A Seminar with Dr. Rajesh Maingi

Zoom Seminar: Tuesday, November 25th, 7p.m.


New ITER Tokamak Model
About our Speaker: Dr. Maingi immigrated from Jahlandar, India, at the age of 5. To culminate his early education, Maingi conducted a senior high school project researching nuclear fusion. This experience inspired him to pursue a Nuclear Engineering degree from NC. State University (1987), where he remained to seek his PhD, which he earned in 1992. Following his education, Maingi conducted research for the Oak Ridge National Lab, investigating DIII-D and NSTX tokomak models. Tokamaks are massive toroidal magnetic confinement rigs built to contain intense, energy-dense plasma samples. Tokomak research is critical for progress in designing effective fusion systems. We’ll look into why this technology is necessary for fusion reactors a little bit later. In 2012, Dr. Rajesh joined the Princeton Plasma Physics Lab (PPPL), where he continues to look into tokamaks and the role of magnetic confinement in nuclear fusion reactors.

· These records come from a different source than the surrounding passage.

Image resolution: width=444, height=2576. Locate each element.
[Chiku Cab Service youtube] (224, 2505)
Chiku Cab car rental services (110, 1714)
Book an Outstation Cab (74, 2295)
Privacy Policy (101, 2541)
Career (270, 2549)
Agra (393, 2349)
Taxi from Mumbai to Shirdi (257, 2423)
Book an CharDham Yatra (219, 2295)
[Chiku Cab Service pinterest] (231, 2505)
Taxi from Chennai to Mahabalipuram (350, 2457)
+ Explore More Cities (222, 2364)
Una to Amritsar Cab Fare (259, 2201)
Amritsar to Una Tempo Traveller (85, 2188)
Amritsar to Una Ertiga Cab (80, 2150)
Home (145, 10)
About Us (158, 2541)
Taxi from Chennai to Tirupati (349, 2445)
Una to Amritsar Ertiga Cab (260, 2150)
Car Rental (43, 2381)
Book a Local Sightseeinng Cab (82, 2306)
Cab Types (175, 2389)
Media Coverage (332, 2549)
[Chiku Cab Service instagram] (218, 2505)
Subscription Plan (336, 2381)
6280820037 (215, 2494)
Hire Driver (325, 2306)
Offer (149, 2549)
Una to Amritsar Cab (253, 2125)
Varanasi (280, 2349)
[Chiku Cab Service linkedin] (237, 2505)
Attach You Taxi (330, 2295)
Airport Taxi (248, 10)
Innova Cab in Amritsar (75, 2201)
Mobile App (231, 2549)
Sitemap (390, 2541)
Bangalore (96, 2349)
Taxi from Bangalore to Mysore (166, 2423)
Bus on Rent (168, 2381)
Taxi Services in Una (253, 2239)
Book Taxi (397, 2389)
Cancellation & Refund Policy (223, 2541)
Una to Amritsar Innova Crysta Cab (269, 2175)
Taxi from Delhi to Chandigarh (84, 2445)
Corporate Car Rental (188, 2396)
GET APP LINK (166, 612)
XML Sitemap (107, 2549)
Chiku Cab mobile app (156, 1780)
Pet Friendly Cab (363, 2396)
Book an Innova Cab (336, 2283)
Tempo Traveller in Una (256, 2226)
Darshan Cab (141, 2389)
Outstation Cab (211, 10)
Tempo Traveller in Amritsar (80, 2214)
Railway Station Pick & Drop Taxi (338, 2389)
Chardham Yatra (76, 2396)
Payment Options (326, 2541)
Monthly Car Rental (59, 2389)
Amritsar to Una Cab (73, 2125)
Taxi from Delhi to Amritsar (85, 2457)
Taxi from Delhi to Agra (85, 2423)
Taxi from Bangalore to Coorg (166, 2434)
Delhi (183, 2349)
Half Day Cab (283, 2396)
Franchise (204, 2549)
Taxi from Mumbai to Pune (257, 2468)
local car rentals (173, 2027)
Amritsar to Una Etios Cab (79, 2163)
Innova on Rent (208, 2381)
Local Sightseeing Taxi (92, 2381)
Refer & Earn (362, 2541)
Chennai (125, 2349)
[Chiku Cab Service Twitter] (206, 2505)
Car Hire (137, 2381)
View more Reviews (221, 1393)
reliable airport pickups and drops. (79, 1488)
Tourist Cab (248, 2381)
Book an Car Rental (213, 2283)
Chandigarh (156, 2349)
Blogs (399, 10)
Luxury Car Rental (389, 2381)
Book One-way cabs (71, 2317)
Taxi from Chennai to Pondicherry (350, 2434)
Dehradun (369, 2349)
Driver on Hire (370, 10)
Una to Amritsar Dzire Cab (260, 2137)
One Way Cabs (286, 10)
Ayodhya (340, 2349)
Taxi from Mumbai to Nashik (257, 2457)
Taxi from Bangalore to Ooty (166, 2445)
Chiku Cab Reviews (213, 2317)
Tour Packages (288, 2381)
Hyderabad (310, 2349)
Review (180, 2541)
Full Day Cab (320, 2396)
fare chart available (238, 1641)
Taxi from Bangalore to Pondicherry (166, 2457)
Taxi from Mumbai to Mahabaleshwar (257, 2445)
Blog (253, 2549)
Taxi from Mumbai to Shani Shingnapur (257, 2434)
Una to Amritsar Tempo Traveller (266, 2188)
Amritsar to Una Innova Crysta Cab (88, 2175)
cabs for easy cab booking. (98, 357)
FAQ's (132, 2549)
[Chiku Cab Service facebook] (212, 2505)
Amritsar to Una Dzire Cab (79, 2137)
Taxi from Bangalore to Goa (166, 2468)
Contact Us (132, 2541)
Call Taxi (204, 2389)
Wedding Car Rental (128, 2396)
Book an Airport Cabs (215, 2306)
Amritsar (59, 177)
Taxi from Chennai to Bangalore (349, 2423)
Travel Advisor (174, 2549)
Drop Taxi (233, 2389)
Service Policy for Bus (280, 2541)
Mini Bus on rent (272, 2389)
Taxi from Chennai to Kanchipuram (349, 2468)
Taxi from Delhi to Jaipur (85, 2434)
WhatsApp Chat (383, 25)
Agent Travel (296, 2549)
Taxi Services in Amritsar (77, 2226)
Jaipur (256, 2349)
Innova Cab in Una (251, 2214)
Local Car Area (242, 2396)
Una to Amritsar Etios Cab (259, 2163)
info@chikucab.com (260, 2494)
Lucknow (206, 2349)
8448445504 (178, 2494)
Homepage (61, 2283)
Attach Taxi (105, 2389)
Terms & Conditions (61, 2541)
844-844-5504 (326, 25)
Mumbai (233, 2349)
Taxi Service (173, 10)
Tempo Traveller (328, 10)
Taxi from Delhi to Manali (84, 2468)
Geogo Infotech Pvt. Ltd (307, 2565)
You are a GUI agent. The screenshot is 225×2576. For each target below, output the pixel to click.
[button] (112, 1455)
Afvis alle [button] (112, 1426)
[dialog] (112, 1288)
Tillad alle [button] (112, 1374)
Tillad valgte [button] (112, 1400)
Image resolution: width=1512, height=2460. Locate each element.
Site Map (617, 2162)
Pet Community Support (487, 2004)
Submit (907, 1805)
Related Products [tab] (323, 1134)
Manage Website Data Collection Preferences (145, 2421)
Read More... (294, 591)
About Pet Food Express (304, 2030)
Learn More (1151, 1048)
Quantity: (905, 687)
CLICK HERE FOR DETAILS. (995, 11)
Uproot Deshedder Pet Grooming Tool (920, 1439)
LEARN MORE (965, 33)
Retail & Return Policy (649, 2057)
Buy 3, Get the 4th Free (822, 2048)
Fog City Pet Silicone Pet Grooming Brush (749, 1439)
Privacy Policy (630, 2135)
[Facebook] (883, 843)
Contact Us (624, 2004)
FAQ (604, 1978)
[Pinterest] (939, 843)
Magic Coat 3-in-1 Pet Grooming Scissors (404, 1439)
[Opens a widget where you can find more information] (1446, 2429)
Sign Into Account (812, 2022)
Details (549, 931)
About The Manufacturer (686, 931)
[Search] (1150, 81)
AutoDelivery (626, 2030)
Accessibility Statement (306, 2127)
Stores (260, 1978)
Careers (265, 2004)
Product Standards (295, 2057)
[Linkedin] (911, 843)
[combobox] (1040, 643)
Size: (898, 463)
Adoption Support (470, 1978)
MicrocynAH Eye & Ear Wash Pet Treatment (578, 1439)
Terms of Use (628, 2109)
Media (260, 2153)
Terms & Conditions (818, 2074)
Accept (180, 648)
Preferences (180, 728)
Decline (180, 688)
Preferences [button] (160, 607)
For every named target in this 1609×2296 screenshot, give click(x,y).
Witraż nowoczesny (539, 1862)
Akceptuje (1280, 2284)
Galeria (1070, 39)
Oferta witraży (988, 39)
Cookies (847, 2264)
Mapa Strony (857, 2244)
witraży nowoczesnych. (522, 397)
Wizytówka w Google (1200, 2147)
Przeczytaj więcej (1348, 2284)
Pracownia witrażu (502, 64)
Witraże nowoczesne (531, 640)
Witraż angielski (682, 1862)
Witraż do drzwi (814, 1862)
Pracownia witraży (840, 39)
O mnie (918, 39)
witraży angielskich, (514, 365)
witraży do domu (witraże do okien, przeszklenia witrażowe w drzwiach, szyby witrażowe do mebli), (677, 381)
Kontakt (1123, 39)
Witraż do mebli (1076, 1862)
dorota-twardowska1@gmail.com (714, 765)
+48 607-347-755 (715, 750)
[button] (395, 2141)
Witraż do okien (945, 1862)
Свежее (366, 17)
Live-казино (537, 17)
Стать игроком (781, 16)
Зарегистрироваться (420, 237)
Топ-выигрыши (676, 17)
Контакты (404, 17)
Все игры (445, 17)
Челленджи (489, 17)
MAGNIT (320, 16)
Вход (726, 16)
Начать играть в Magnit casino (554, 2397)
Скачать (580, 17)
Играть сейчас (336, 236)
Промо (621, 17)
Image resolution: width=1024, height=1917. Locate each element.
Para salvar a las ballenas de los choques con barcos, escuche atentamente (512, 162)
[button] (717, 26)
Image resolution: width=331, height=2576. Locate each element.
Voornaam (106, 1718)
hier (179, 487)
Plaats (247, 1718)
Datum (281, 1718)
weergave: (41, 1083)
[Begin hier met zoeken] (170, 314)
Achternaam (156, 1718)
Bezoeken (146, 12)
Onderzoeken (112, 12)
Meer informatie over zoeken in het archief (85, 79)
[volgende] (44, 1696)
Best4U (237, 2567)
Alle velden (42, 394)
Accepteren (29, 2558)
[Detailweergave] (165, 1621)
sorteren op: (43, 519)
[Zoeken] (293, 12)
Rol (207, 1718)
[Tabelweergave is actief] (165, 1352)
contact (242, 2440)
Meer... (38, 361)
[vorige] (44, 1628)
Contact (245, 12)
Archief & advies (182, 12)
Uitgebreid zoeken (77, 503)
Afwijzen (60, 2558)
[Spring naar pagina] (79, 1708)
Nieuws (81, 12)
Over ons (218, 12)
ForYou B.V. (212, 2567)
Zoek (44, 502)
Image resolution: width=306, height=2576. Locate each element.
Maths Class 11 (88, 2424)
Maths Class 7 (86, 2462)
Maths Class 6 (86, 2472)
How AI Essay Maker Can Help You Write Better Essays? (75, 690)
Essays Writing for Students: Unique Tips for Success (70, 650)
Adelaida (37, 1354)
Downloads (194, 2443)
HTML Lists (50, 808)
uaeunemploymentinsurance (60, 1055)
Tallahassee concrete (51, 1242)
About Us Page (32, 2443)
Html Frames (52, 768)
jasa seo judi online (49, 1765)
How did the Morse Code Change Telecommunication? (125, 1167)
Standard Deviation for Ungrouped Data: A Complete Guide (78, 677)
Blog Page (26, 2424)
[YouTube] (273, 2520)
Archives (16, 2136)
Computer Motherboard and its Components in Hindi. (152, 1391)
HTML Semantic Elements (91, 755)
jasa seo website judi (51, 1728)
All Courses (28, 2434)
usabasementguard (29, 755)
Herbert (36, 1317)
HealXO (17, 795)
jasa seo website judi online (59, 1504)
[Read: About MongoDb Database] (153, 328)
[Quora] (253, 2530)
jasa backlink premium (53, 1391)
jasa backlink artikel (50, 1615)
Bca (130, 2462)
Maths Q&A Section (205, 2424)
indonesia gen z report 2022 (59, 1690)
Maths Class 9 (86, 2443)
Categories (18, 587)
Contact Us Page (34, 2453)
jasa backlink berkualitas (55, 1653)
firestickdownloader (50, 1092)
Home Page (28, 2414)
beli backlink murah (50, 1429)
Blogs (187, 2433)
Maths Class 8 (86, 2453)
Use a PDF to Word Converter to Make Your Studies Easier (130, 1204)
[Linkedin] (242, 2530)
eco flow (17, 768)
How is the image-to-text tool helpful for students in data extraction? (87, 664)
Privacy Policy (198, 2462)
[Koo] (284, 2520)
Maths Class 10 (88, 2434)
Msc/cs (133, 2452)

Introducing the Concept: Fusion Fusion is the process by which two small atomic nuclei merge to create one larger nucleus. In this process, the resulting compound retains slightly less mass than the two preceding atoms, generating massive amounts of energy through Einstein’s E=mc^2 relationship. There are a couple of ways we have found fusion propagates. Two common models are the proton-proton and deuterium-tritium (D-T) fusion chains. Proton-proton fusion involves two hydrogen nuclei generating helium-4, and it occurs in our sun at relatively low temperatures (10-15 million K) and intense pressures. D-T chains involve heavy hydrogen isotopes, H2 and H3 to generate helium-4, with an additional fast neutron that travels at 17% light speed and carries 160 billion K worth of energy. These chains occur at higher temperatures (100 million K).

Initiating fusion State: Despite how impossible these numbers sound, we see fusion taking place every day, looking at the glowing sun in our sky. In stars, immense, overpowering gravitational forces have the power to compress atoms enough to force fusion. It takes A LOT of force to overcome electromagnetic repulsion at that scale, so one of the most fundamental challenges of fusion was discovering how to recreate ‘fusion-able’ conditions on Earth. Our solution to this obstacle is to heat our elements to the point where they carry enough kinetic energy to collide and overcome the repulsion with their instantaneous impact force.

How do we heat material to such an extent? There is a combination of three main methods that are applied to initiate the fusion state. Resistive heating consists of a powerful transformer that pulses strong currents through the ionized gas. The gas carries resistance (like a wire), as gas molecules interact, they generate thermal energy, which results in a heating effect. This method is effective up to 20 million K. Wave heating shoots electromagnetic waves (radio waves work best) into the plasma, and bond resonance in the ionized particles picks up the e-mag energy. This method is effective up to 200 million K. Lastly, neutral beam injection (NBI) involves shooting very high energy particles (like hydrogen or deuterium) into the plasma to transfer lots of energy through high velocity collisions. This method requires that neutral particles be used, as the ionized plasma (or magnetic confinement field) would redirect any charged particles from reaching the sample. NBI work up to 300 million K. So, in a real tokamak device, resistive heating is used to reach moderate temperatures, then wave heating and NBI work to reach 100+ million degrees.

When handling substances reaching millions of Kelvin, we have to ensure our materials are not destroyed by the immense temperatures (materials tend to fail ~1000K). We have found two main ways to handle all of this heat and energy to initiate fusion on Earth: inertial and magnetic confinement. In inertial confinement, small pellets of the gas are rapidly compressed and heated by strong energy beams, so the gas reaches a brief state of fusion. Magnetic confinement, which Maingi works on, generates strong fields (100x mag. Field at Earth’s surface) to keep the critical ionized gas from hammering away at the reactor walls. Magnetic containment shows promise for establishing steady-state fusion processes, with the idea that these fields would be able to contain the plasma continuously over extended periods of time.

Today, fusion exists in a pivotal position. Modern research has led us to effective heating methods, sufficient plasma generation, and an energy output that is promising for a future of practical power production from fusion reactions. Nuclear fusion is the most energy dense method of energy release (around 340 trillion Joules/kg fuel), millions of times more powerful than fossil fuels. So, mastering ways to properly harness this energy would be a key development in a green, limitless future. As promising as the technology is, there are still significant challenges before we can see truly effective fusion reactors. Stabilizing plasma for longer durations is necessary fusion for prolonged, steady energy output. Also, improving production of fusion fuel (like deuterium and tritium) is needed for upscaling the industry. Besides critical scientific developments, we must also overcome large upfront costs to see fusion implemented into the energy grid.